27/06/2025
*_MENSAJE DE DIFUSIÓN_*
✡️ *Odiame que soy judío*
Por Daniel Grinspon
Parece que con ser judío alcanza para que te odien. No hace falta hacer nada. No hace falta decir nada. Solo ser. Solo existir. Te ven y ya tienen ganas de señalarte con el dedo, de decirte "opresor", "genocida", "culpable de todo".
Y lo peor: no son solo los de siempre. No son los n***s escondidos ni los delirantes de teorías conspirativas. Hoy el antisemitismo viene de traje y corbata, con escarapela de derechos humanos, con cuenta verificada en redes… y también baja en colectivo, en barrios donde muchos repiten frases sin saber de qué hablan.
Porque sí, el antisemitismo se mete en todos lados. En la televisión, en la facultad, en los recitales… y también en las clases más humildes, donde a veces se agarra a la gente por la bronca, por la necesidad, o por el simple resentimiento que otros supieron sembrar.
Gente que no tiene idea de qué es una sinagoga, qué es Gaza o qué pasó en el 48, pero que de pronto te agita una bandera con frases en árabe sin saber qué dicen.
Por qué ? Porque les bajaron línea. Porque hay grupos, algunos muy organizados, que se infiltran, reparten panfletos, entrenan consignas y convierten el odio al judío en parte de una causa supuestamente popular. Una causa que, casualmente, siempre tiene al judío como enemigo.
No es casual. Lo hacen con tiempo, con plata, con estrategia. No son nenes jugando a la revolución: son tipos grandes, con vínculos, que trabajan para juntar soldados ideológicos.
Y lo logran. Porque es fácil convencer a alguien enojado. Porque es fácil señalar un enemigo invisible. Porque siempre hay algún trasnochado que cree que el judío es responsable del precio del pan.
Y mientras tanto, los medios hacen su parte. Agarran una noticia sobre Gaza, le ponen una imagen fuerte aunque sea trucha, ignoran por completo a los rehenes, a los misiles, al terrorismo… y arman la narrativa del día.
Así, el que prende la tele no ve una guerra: ve a los “malos” de siempre. Y el que no sabe ni ubicar Israel en el mapa, igual se siente habilitado para odiar.
Porque odiar al judío se volvió aceptable otra vez.
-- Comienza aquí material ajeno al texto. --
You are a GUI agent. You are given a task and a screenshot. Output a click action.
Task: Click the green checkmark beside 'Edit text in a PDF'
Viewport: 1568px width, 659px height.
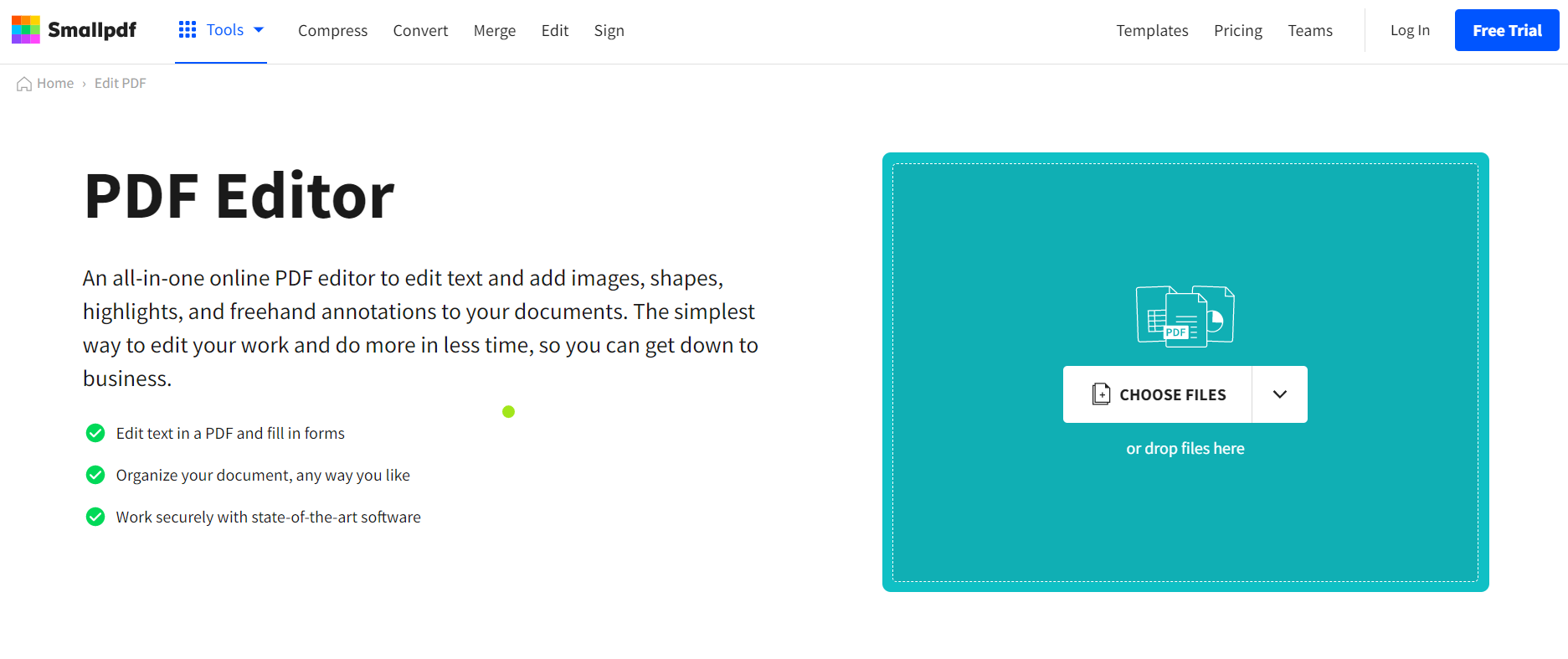pos(95,433)
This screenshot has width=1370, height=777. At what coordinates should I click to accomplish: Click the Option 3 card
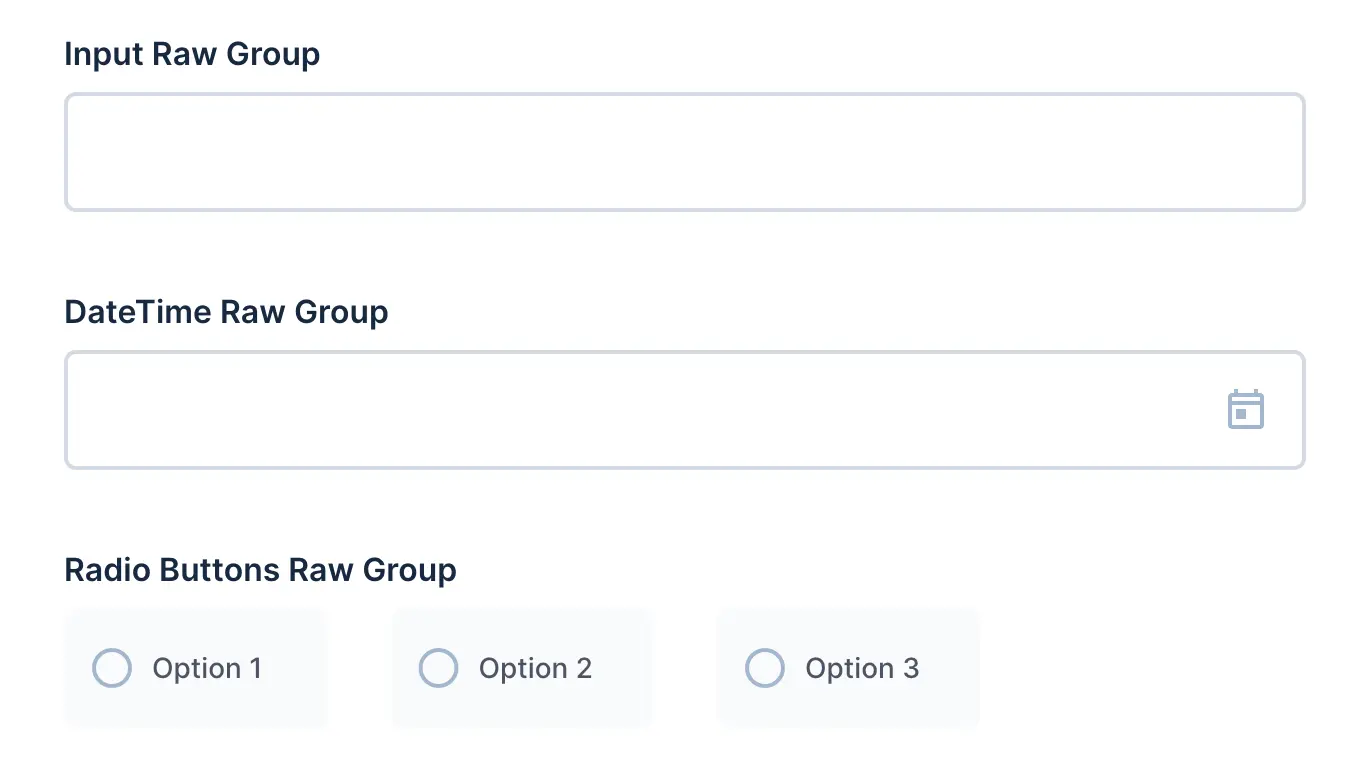coord(847,668)
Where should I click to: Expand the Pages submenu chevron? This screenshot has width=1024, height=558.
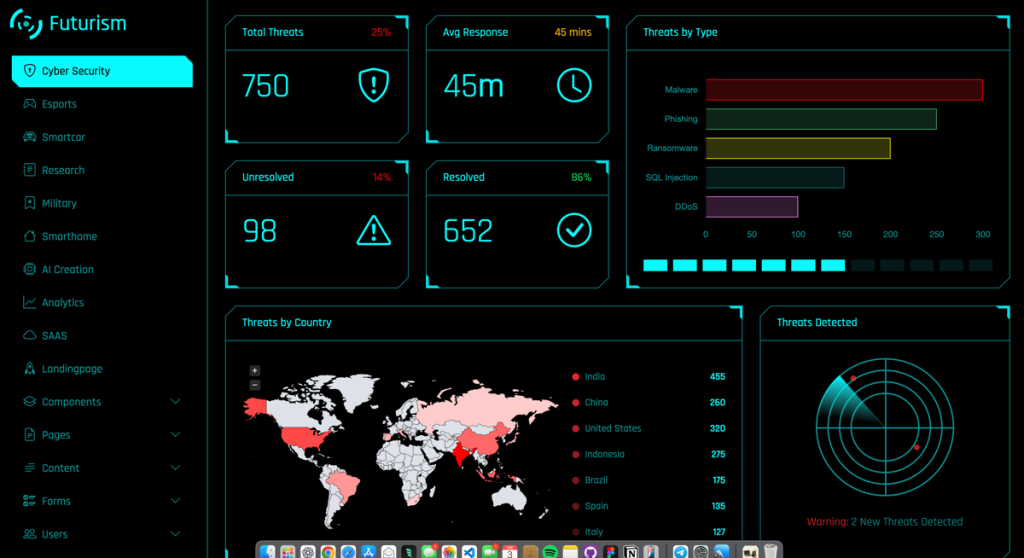pos(176,435)
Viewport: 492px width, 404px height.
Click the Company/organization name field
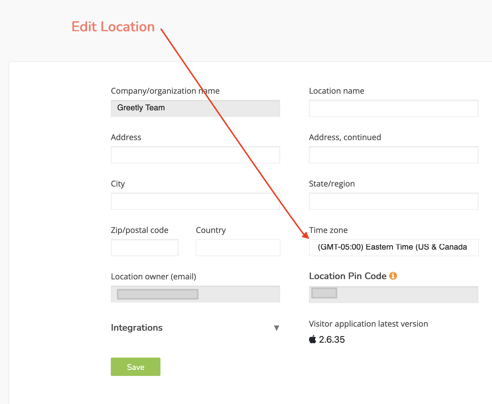click(x=195, y=108)
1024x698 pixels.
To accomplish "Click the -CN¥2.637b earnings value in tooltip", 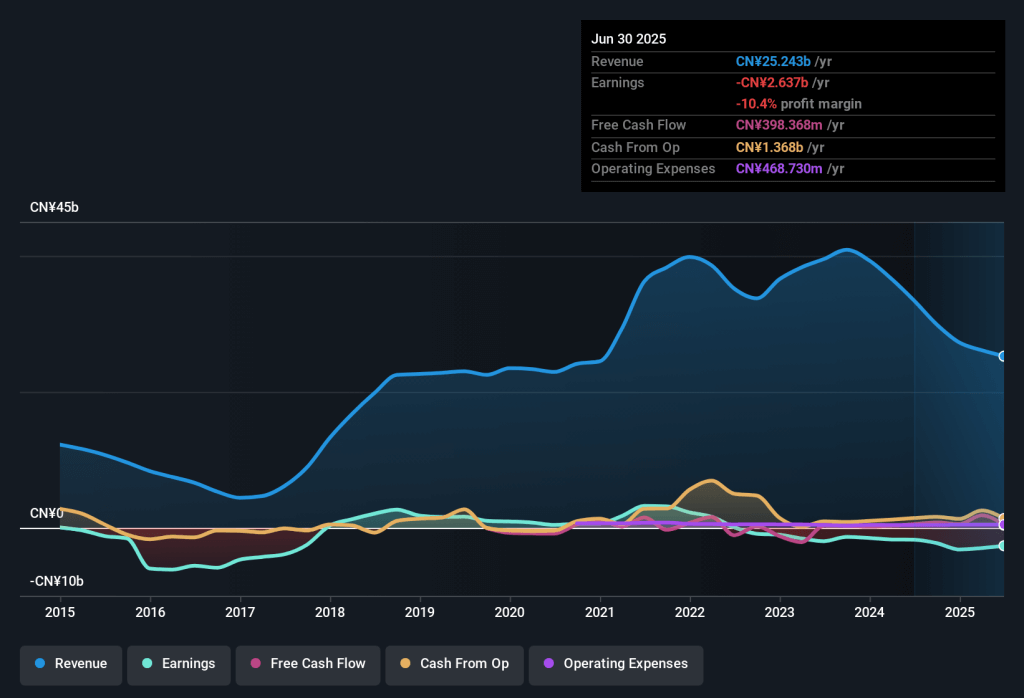I will coord(772,83).
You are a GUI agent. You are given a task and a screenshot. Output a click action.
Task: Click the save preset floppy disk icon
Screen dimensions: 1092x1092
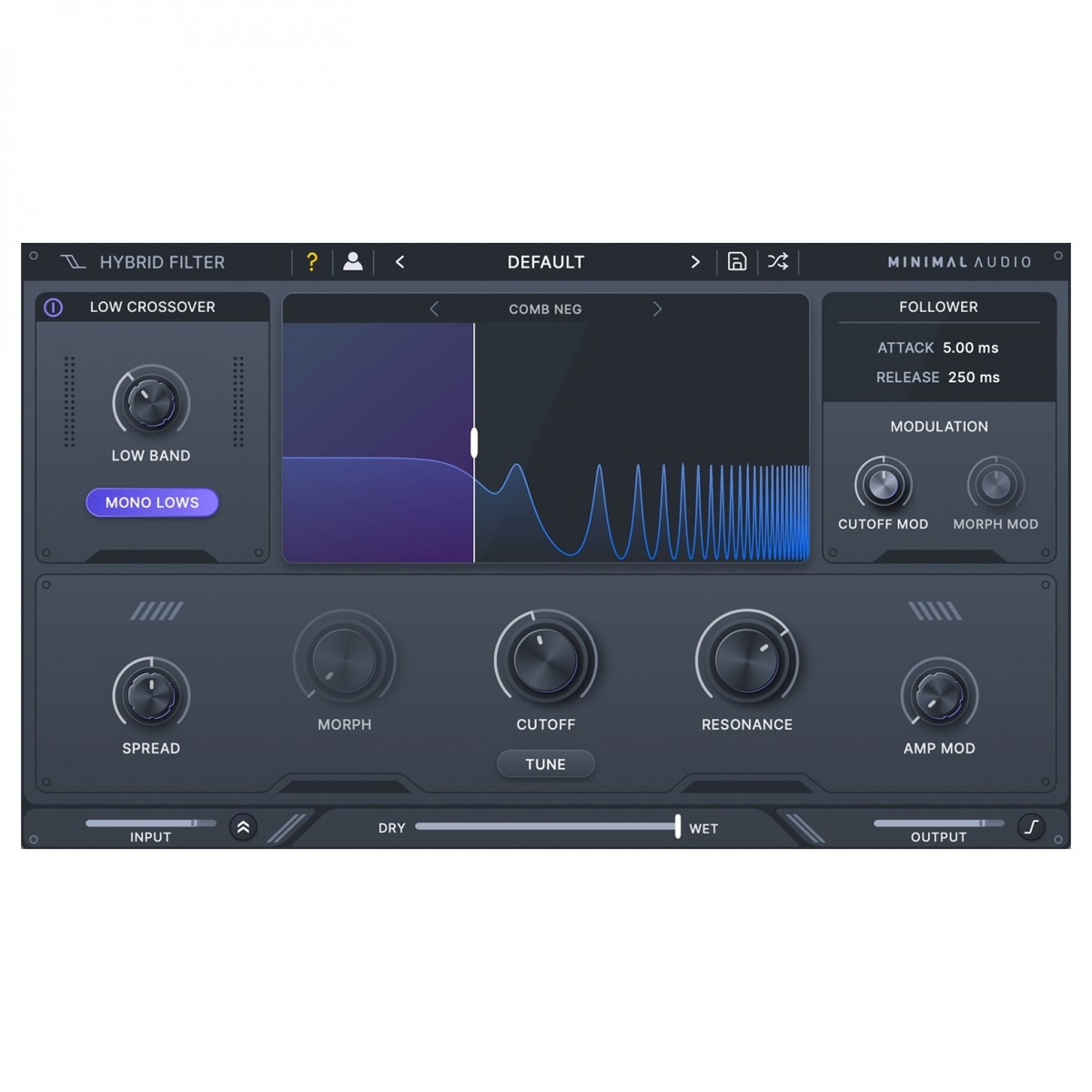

Ya no hace falta gritar “muerte a los judíos”. Basta con disfrazarlo de causa social, de derecho internacional, de “solidaridad con los pueblos”. Aunque nunca se solidaricen con nadie más. Porque si matan mujeres en Irán, nada. Si ejecutan cristianos en Nigeria, nada. Si cuelgan g**s en Afganistán, nada.
Pero si un israelí se defiende, ahí sí. Todos opinan. Todos marchan. Todos escriben notas indignadas.
Mientras tanto, la comunidad judía global vive con miedo. Miedo real. Porque los ataques ya no son solo en Medio Oriente. Son en Nueva York, en Londres, en París. Son pintadas, amenazas, piñas en el subte, insultos en la facultad.
Y lo más triste: muchos de esos ataques vienen de gente que ni siquiera sabe por qué odia, pero repite como loro lo que le hicieron creer. Gente usada por otros para sumar números, para inflar marchas, para legitimar un relato que ni entiende.
Y no, no nos vamos a callar. Porque esta vez no. No vamos a pedir disculpas por existir. No vamos a quedarnos callados porque molesta ver una kipá. No vamos a aceptar que nos digan genocidas los mismos que callan frente a dictaduras reales, guerras reales, crímenes reales.
Así que odiame, si querés. Por ser judío. Por tener memoria. Por no agachar la cabeza. Por no repetir consignas vacías.
Pero que te quede claro algo: no vamos a desaparecer para que estés cómodo.